A tiny push-to-talk voice recorder that sends your voice messages straight to Discord (via a relay deployed on Cloudflare). Built on the M5Stack Atom Echo — a thumb-sized ESP32 device with a built-in microphone, speaker, and LED.
Hold the button, speak, release. Your recording shows up in Discord within seconds. I use this to send voice notes to my OpenClaw personal assistant.
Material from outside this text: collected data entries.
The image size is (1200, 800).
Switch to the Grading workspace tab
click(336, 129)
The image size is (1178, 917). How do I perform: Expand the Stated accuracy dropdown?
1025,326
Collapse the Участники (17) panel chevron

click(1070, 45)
On the go, my mobile device acts as a WiFi hotspot.
Hold button ─── [Beep] "I'm awake"
|
| LED Blue ── Connecting to WiFi ...
|
| [Beep] ──── "Start speaking"
|
| LED Yellow ─ Recording + streaming
|
Release button
|
| [Beep] ──── Success or failure tone
| LED ─────── Green (done) or red (error)
|
Deep sleep ───── Waiting for next press
The audio is streamed in real-time to a small Cloudflare Worker (the "relay"), which converts the raw audio to a WAV file and posts it to Discord via a webhook — all within seconds.
- M5Stack Atom Echo (~$13)
- ATOM TailBat - Battery Pack for mobile usage (~$9.50)
- USB-C cable for flashing
- WiFi network (2.4 GHz, WPA2 / Android and iOS offer the option to create a personal hotspot)
- Discord server where you can create a webhook
- Cloudflare account (the free tier is sufficient)
- PlatformIO for building and flashing the firmware (no account required; available as VS Code extension or CLI)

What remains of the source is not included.